By now, PC gaming has thoroughly demonstrated that increasing SSD speed has little or no impact on gaming performance. NVMe SSDs are several times faster than SATA SSDs on paper, but for almost all PC games that extra performance goes largely unused. In part, this is due to bottlenecks elsewhere in the system that are revealed when storage performance is fast enough to no longer be a serious limitation. The upcoming consoles will include a number of hardware features designed to make it easier for games to take advantage of fast storage, and to alleviate bottlenecks that would be troublesome on a standard PC platform. This is where the console storage tech gets actually interesting, since the SSDs themselves are relatively unremarkable.

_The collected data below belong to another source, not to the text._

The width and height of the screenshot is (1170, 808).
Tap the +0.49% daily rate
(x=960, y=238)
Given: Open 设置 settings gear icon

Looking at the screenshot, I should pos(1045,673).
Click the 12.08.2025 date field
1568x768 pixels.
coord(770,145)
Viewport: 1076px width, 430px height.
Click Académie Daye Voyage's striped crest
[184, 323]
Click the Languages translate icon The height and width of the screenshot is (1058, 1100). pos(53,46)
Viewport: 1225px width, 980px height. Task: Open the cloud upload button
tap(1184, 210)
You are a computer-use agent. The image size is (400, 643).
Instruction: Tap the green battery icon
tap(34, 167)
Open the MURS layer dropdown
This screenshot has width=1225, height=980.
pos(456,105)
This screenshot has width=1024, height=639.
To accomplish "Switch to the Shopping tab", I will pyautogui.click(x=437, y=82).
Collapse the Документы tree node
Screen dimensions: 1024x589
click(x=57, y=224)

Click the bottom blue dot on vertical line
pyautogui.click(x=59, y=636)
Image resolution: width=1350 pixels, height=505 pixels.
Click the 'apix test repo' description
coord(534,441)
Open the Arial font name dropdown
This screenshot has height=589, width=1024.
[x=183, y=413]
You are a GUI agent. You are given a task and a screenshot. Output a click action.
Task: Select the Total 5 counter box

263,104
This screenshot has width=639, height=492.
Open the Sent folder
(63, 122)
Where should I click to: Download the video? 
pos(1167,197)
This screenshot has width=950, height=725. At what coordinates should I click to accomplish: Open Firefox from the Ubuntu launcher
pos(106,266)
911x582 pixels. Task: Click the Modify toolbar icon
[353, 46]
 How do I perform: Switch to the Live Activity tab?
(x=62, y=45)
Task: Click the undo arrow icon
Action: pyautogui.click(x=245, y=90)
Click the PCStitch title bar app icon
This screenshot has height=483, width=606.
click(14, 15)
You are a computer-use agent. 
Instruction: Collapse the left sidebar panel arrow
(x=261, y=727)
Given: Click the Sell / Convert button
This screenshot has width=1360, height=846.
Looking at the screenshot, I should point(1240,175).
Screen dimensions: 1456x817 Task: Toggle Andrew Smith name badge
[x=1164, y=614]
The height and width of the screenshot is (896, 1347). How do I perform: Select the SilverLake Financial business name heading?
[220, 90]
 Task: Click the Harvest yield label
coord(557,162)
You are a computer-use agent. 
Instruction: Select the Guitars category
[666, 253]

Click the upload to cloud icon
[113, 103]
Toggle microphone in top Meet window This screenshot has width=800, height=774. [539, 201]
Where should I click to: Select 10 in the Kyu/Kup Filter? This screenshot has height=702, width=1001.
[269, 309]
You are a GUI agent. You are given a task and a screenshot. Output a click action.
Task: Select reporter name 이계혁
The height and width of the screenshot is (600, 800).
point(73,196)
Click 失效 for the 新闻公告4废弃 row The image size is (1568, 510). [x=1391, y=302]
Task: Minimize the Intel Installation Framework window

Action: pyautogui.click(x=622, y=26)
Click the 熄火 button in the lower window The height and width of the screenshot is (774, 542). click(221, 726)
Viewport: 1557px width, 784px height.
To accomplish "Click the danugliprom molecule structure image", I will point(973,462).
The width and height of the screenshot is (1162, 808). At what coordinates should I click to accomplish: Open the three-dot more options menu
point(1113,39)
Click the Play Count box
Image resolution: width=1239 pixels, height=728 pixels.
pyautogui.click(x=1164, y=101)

Compression: Amplifying SSD Performance

The most important specialized hardware feature the consoles will include to complement storage performance is dedicated data decompression hardware. Game assets must be stored on disk in a compressed form to keep storage requirements somewhat reasonable. Games usually rely on multiple compression methods—some lossy compression methods specialized for certain types of data (eg. audio and images), and some lossless general-purpose algorithm, but almost everything goes through at least one compression method that is fairly computationally complex. GPU architectures have long included hardware to handle decoding video streams and support simple but fast lossy texture compression methods like S3TC and its successors, but that leaves a lot of data to be decompressed by the CPU. Desktop CPUs don't have dedicated decompression engines or instructions, though many instructions in the various SIMD extensions are intended to help with tasks like this. Even so, decompressing a stream of data at several GB/s is not trivial, and special-purpose hardware can do it more efficiently while freeing up CPU time for other tasks. The decompression offload hardware in the upcoming consoles is implemented on the main SoC so that it can unpack data after it traverses the PCIe link from the SSD and resides in the main RAM pool shared by the GPU and CPU cores.

Decompression offload hardware like this isn't found on typical desktop PC platforms, but it's hardly a novel idea. Previous consoles have included decompression hardware, though nothing that would be able to keep pace with NVMe SSDs. Server platforms often include compression accelerators, usually paired with cryptography accelerators: Intel has done such accelerators both as discrete peripherals and integrated into some server chipsets, and IBM's POWER9 and later CPUs have similar accelerator units. These server accelerators more comparable to what the new consoles need, with throughput of several GB/s.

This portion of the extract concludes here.